1. Large Hospital System Based
--position is open due to previous MD leaving. there is some room for negotiation
Pay: base 350k, ~$52/wRVU after 7000 (I know the latter isn't ideal)
Sign-on: ~20k
Referral base is from all over (high MME), largely PCP but no expectation to work for referrals
~20 patients/day, ~16 procedures/day (all advanced are approved) but done at HOPD
Excellent benefits package (401k 5% match, occurrence malpractice, health insurance, CME, vacation 4 weeks, etc), PLSF eligible
No Call; have 1 NP support for follow ups; 2-3 MAs assigned to each MD;
Practice currently has 1 MD, previously had 2. current MD has one procedure day per week (which I found odd)
Cons: questionable productivity as I don't have access to their RVU data (yet), has message baskets from direct patient messages through the app, technically do not make profits off the NP
2. Private Practice
--position open due to previous MD leaving. no room for negotiation
Pay: 300k base, keep ~45% after >500k net collections as bonus
Future ASC ownership potential. unclear partnership track (buy in: 375k)
Good mixed referral base (lots of surgical referrals, minimal MME), but expected to keep working on referrals
expect to build up to ~27 patients/day, ~20 procedures/day, probably at least 2 procedure days/week -- all in office procedures except what I choose to go to ASC for (all advanced approved)
Limited benefits (health insurance HMO, malpractice, 3 weeks vacation, no CME)
Technically pager call for own patients (but current MDs say it's nominal) ; no NP support; one MA
Cons: no sign on, PLSF, unclear partnership potential, must do some EMGs, no rad tech (MA moves c-arm), minimal mentorship
3. Large Academic
Pay: base 300k, ~$42/wRVU after 4200 -- no negotiating
Typical academic referral base (mild MME)
~20 patients/day, ~18 procedures/day (minimal advanced are approved) done
Excellent benefits package (401k 5% match, malpractice, health insurance, CME, vacation 4 weeks, etc)
PLSF eligible
Fellow is on call, attending as backup; some NP support for follow ups; 1 RN assigned to each MD;
4 day work week with resident and fellow help/teaching
Cons: hard to hit RVUs in this academic environment, has message baskets from direct patient messages, some really complex patients, some inpatient consult days spread throughout the year (~20 d) as attending for fellow
4. Small Private Practice
--position open due to growth/expansion, some negotiating potential
Pay: base 375k, keep 40% after 500K net collections as bonus
Partnership after 2 years (buy in: 50k) - will make profit off NPs
No current ASC (may have future plans for one)

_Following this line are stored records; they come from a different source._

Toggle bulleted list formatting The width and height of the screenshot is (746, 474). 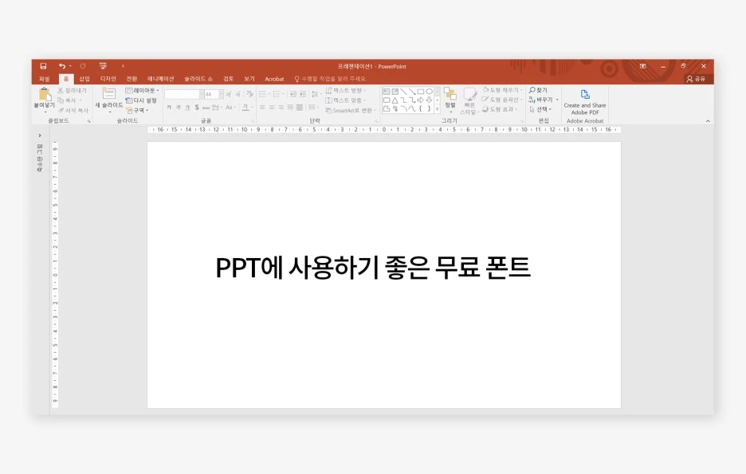[x=261, y=92]
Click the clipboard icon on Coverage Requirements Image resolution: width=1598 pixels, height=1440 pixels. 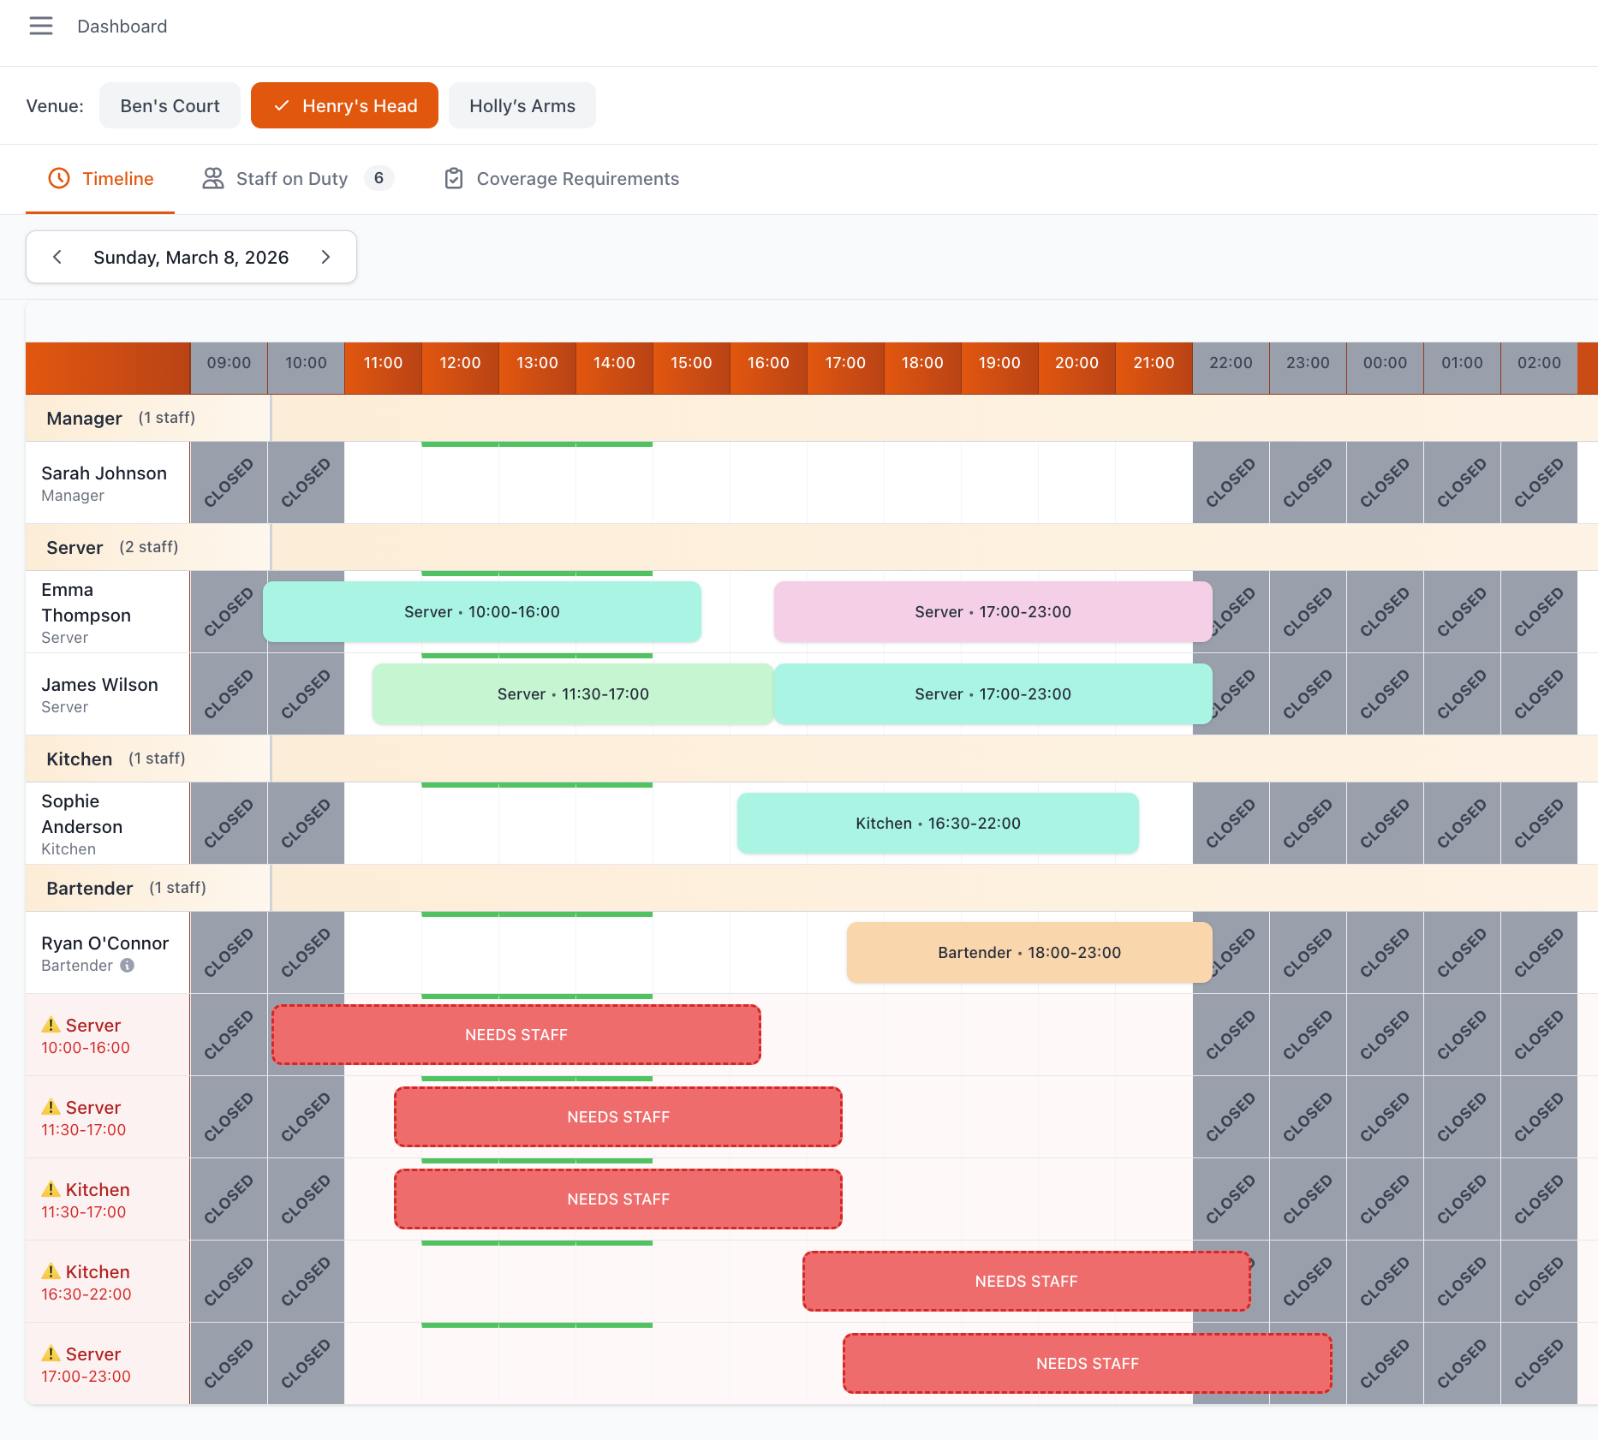tap(454, 178)
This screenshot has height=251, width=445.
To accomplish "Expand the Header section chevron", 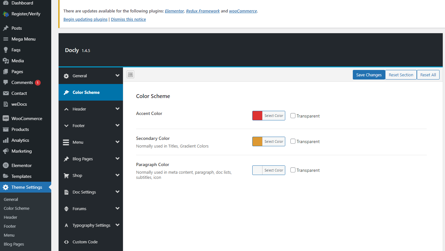I will point(117,109).
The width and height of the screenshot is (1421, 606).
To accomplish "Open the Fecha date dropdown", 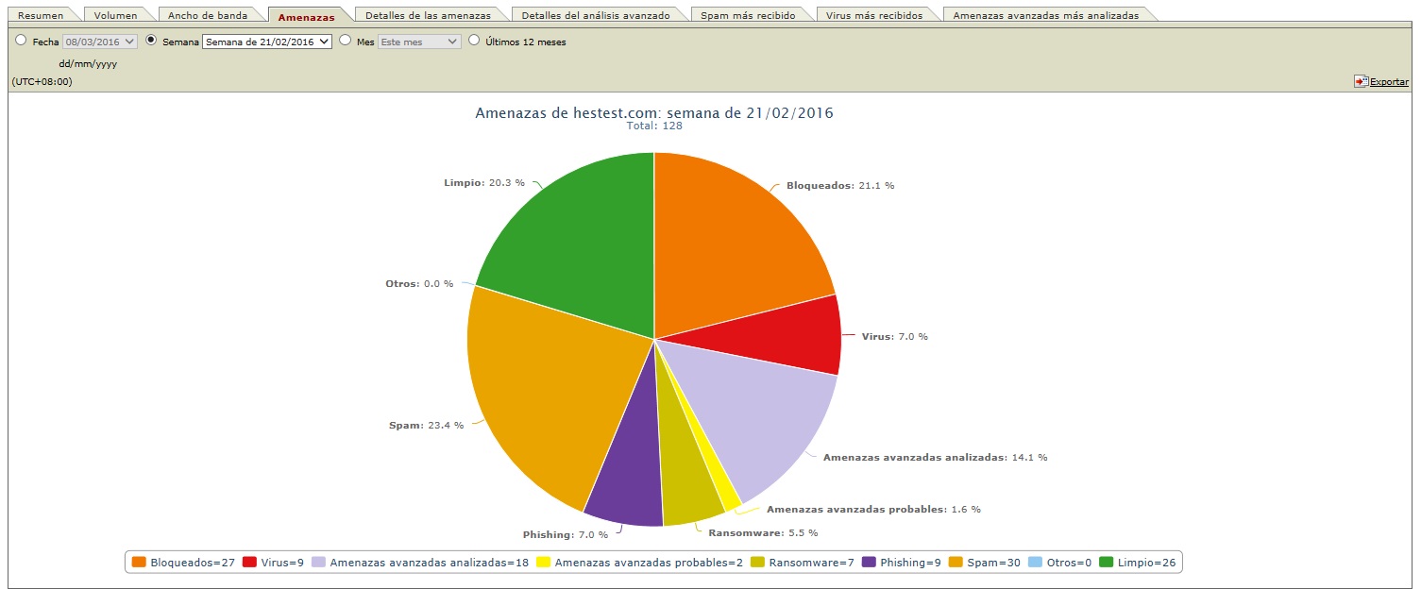I will [100, 42].
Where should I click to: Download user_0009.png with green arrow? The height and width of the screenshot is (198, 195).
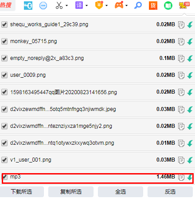tap(190, 75)
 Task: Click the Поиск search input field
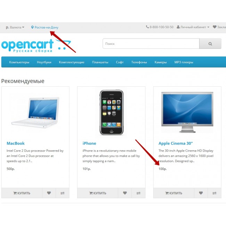click(x=151, y=43)
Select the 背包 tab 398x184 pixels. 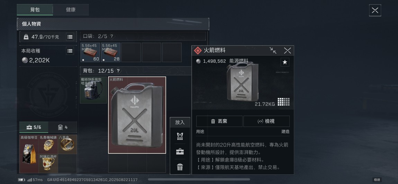pos(35,10)
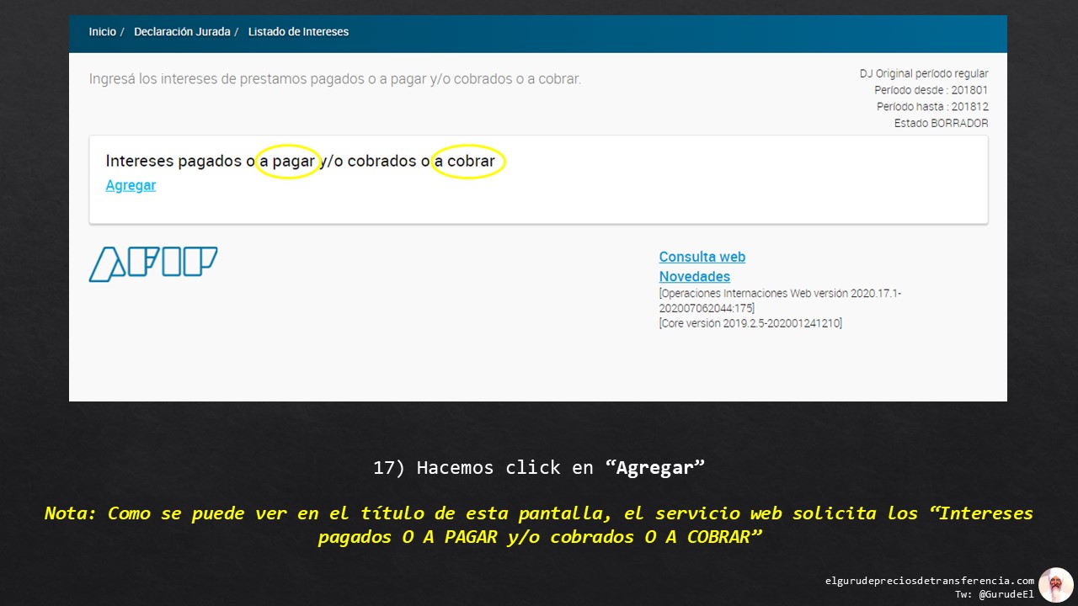Image resolution: width=1078 pixels, height=606 pixels.
Task: Click the elgurudepreciosdetransferencia.com website text
Action: click(930, 580)
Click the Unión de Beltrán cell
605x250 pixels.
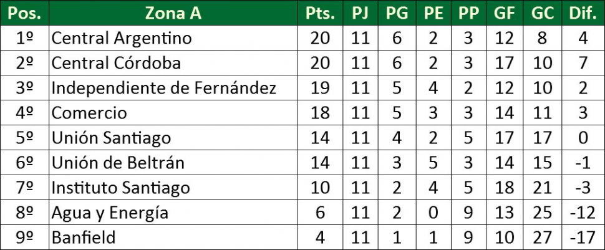point(118,163)
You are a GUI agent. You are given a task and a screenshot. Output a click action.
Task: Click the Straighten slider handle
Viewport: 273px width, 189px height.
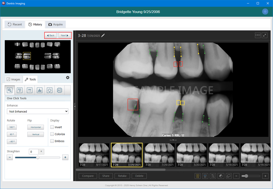[38, 157]
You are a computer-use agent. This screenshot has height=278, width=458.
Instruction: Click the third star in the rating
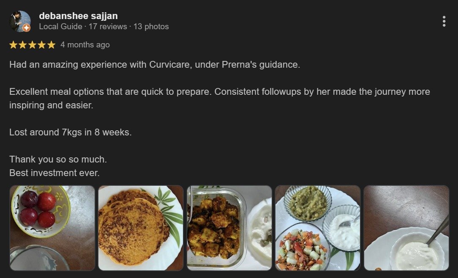coord(33,45)
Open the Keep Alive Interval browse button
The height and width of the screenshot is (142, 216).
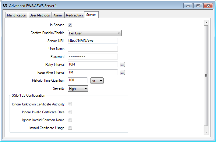pyautogui.click(x=122, y=73)
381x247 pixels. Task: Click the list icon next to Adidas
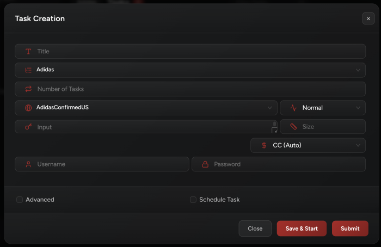(x=28, y=70)
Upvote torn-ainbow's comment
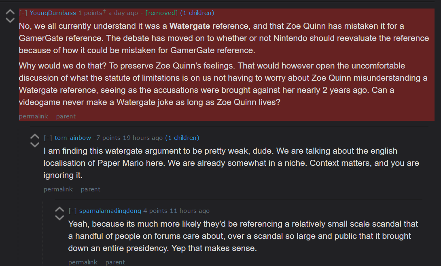 coord(35,137)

Community referral base (very high MME), expected to keep working on referrals
Current MD has 4 NPs and now does 4 days/week of procedures while NPs see consults and funnel procedures
Offered similar set up: 4 days/week of mostly procedures and oversee NP consults -- all in office procedures except what I choose to go to hospital surgery center for
Good mentorship from this MD
Some opportunity for teaching rotating trainees/med students
Limited benefits (health insurance HMO, malpractice, 3 weeks vacation, no CME)
No call ; exclusively NP support (would be supervising at least 2 NPs); one MA assigned
Cons: no sign on, no PLSF, no rad tech (MA moves c-arm), very high MME (manage pumps), no ASC buy in
I have learned a lot from this community recently and really would appreciate your insight and opinions. If I left anything out please let me know. Thank you!